To the Chinese Communist Party, the new bases were worth the environmental cost. The installations “allow China to control the entirety of the South China Sea in any scenario short of all-out war with the United States,” The Economist explained. “The new port and resupply facilities are helping China project power ever further afield. Chinese survey vessels look for oil and gas in contested waters.”

In 2014 China deployed an oil platform in Vietnam’s exclusive economic zone, leading to a stand-off between Chinese and Vietnamese forces. The Chinese eventually removed the first platform, only later to deploy a second one.

“Yet not everything is going China’s way,” The Economist added. “Rumors suggest the new islands’ concrete is crumbling and their foundations turning to sponge in a hostile climate. And that is before considering what a direct hit from a super-typhoon might do.”

More significantly, neighboring countries are resisting Chinese pressure to develop gasfields that lie within their [exclusive economic zones] jointly. Even though The Philippines agreed in principle to one joint development, a formal agreement to that end has yet to be signed.
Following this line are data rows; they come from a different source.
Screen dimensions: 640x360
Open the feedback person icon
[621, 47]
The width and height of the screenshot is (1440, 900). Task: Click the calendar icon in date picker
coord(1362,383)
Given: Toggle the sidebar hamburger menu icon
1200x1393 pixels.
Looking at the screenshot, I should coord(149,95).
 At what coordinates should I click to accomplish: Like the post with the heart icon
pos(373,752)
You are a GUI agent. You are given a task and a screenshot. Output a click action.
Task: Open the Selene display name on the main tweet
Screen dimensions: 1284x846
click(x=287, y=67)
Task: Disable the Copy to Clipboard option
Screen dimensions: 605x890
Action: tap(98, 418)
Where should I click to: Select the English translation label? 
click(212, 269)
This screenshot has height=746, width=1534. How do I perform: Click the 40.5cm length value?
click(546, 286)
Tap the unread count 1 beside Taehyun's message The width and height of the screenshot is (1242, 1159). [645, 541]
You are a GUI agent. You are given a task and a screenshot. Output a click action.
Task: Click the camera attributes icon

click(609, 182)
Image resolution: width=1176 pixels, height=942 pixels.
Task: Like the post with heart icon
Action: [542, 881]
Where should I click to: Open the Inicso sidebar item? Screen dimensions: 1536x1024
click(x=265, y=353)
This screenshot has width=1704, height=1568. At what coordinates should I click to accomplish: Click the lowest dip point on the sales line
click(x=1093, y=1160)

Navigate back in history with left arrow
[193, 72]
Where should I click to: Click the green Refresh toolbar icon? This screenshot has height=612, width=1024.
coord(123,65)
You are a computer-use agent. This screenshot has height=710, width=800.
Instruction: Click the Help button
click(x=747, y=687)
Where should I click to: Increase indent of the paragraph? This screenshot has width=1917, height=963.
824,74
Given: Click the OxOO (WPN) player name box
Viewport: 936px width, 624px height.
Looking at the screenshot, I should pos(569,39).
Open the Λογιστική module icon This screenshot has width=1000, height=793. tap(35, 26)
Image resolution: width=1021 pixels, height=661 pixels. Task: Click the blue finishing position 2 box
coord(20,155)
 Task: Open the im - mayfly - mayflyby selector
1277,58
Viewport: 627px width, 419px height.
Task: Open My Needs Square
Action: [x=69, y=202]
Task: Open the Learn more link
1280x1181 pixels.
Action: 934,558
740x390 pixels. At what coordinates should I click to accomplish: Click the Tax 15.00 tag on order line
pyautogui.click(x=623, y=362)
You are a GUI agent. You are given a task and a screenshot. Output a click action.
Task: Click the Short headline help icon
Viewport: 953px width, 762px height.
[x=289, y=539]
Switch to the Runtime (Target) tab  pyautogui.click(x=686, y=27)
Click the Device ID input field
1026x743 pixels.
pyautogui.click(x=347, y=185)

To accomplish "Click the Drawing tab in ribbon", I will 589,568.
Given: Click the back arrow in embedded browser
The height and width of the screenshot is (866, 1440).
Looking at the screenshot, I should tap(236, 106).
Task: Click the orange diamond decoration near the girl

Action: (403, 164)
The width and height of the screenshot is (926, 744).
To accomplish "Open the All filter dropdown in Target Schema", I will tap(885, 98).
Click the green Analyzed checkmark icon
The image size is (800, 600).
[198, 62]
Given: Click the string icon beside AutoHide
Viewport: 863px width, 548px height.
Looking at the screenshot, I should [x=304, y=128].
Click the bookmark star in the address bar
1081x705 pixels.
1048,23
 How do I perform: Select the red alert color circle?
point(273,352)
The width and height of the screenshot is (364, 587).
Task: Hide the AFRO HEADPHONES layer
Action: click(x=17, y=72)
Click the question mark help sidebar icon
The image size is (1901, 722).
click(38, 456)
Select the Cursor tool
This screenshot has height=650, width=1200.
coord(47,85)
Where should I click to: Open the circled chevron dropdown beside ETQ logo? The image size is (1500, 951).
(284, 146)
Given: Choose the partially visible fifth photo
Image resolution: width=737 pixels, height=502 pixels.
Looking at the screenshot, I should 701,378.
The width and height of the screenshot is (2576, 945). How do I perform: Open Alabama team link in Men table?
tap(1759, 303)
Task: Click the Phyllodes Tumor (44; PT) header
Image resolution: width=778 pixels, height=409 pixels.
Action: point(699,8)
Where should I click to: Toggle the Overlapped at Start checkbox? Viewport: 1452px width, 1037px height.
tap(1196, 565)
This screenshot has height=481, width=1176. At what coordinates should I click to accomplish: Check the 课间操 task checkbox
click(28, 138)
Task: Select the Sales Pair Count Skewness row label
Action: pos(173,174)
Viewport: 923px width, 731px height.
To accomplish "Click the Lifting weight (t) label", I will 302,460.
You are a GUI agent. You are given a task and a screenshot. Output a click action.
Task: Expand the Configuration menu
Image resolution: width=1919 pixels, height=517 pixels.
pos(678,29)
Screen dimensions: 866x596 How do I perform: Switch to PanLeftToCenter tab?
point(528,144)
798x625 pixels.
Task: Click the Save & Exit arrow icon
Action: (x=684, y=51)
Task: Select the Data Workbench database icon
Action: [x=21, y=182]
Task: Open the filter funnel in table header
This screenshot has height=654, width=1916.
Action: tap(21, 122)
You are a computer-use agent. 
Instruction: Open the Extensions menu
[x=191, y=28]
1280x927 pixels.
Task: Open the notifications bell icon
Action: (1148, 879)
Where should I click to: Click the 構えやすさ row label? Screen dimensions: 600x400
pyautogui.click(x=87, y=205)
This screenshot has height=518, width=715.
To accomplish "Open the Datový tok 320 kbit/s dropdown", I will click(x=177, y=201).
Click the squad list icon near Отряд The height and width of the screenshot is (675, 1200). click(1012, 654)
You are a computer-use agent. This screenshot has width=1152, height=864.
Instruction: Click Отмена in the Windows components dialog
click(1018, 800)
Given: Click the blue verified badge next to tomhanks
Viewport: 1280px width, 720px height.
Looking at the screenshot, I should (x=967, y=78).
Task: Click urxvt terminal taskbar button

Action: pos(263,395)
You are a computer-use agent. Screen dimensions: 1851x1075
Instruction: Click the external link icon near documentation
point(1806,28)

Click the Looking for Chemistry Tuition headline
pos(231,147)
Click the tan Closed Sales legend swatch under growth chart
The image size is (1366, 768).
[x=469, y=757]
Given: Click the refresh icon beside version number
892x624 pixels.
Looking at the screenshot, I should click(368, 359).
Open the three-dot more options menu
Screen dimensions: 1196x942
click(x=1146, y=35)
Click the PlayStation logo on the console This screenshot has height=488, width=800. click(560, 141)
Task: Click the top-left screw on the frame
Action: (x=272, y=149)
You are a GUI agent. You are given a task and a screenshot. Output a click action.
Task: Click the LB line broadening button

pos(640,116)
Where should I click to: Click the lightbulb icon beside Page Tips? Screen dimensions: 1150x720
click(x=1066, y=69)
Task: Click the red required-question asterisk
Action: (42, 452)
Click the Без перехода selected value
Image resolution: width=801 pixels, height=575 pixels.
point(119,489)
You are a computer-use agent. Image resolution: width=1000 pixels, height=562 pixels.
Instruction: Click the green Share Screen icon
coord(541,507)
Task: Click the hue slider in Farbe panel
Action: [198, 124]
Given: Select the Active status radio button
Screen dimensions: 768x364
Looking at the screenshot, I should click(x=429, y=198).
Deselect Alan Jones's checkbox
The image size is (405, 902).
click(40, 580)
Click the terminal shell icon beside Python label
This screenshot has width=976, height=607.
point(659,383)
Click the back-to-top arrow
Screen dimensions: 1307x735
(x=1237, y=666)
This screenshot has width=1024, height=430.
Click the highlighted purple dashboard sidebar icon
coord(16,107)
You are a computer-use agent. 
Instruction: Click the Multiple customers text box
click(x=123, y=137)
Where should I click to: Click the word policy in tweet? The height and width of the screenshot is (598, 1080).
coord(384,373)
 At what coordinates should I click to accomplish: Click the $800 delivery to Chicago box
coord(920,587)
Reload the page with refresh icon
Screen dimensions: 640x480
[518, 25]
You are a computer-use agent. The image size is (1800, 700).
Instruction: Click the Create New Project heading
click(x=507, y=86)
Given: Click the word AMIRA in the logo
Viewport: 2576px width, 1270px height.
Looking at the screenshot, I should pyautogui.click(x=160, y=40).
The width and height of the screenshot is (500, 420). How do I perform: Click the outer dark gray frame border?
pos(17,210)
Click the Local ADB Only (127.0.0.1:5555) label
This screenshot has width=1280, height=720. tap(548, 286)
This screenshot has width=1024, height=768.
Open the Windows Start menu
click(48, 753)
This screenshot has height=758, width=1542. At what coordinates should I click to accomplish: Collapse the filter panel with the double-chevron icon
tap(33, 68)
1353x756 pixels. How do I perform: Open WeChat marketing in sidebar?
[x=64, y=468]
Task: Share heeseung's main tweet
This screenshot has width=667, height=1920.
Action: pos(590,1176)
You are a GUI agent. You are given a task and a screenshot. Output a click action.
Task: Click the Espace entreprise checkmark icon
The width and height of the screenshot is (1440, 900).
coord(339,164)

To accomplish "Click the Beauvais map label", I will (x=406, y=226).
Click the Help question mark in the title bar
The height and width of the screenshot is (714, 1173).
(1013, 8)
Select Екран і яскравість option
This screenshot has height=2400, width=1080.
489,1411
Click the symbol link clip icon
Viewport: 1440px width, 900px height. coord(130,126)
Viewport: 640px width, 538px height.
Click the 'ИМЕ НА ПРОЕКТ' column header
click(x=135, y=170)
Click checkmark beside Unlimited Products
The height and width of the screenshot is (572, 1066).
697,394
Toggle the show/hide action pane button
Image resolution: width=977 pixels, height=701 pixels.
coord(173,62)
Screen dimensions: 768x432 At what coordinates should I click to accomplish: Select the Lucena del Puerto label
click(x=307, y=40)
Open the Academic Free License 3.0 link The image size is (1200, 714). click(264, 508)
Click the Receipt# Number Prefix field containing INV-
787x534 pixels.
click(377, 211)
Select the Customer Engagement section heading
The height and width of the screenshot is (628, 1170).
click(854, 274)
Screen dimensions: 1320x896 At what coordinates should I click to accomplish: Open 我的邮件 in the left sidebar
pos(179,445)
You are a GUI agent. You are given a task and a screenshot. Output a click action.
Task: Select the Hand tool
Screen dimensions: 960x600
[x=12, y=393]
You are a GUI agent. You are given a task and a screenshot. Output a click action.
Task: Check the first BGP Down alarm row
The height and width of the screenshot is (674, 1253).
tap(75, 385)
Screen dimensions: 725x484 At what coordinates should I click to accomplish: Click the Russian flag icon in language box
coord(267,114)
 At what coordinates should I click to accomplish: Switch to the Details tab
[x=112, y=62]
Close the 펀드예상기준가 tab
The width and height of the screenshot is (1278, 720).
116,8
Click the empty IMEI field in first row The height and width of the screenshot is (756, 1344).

Nor has China prevented foreign oil companies from working with other littoral states. The rig Chinese vessels harried in Vietnamese waters is operated by a Russian state enterprise, Rosneft, even though Russia is supposedly a close friend of China’s.

The island bases’ uncertain future hasn’t deterred China from heaping additional capabilities on their potentially fragile infrastructure. In November 2019 a surveillance blimp for the first time appeared on Mischief Reef.

“A radar-carrying aerostat [blimp] would provide a very capable, but also a relatively cheap option for monitoring various activity around Mischief Reef, as well as potentially cueing surface-to-air and anti-ship missiles to engage potential threats,” Joseph Trevithick reported at The War Zone.

The elevated position would help increase the overall range of the system substantially, which would be especially valuable for spotting low-flying threats, such as cruise missiles or swarms of small unmanned aircraft as they crest over the horizon. Though China is steadily improving the defenses on its man-made islands, low-flying cruise missiles certainly represent a continuing threat to its outposts.

Aerostat-mounted radar systems can also remain aloft for long periods and, depending on their exact capabilities, in many types of weather, making them far more cost-effective and easier to maintain than manned aerial sensor platforms. They can also fly much higher, and therefore have far longer line-of-sight to the horizon, than even large mast-mounted ground-based radars.

The U.S. Navy periodically maneuvers a warship close to one of China’s island bases in order to assert American forces’ legal right to sail through international waters. In the event of war between the United States and China in the western Pacific region, the outposts likely would be important targets for the Americans.

David Axe was Defense Editor of the National Interest. He is the author of the graphic novels  War FixWar Is Boring and Machete Squad.

This first appeared in 2019 and is being reposted due to reader interest.

Image: Flickr.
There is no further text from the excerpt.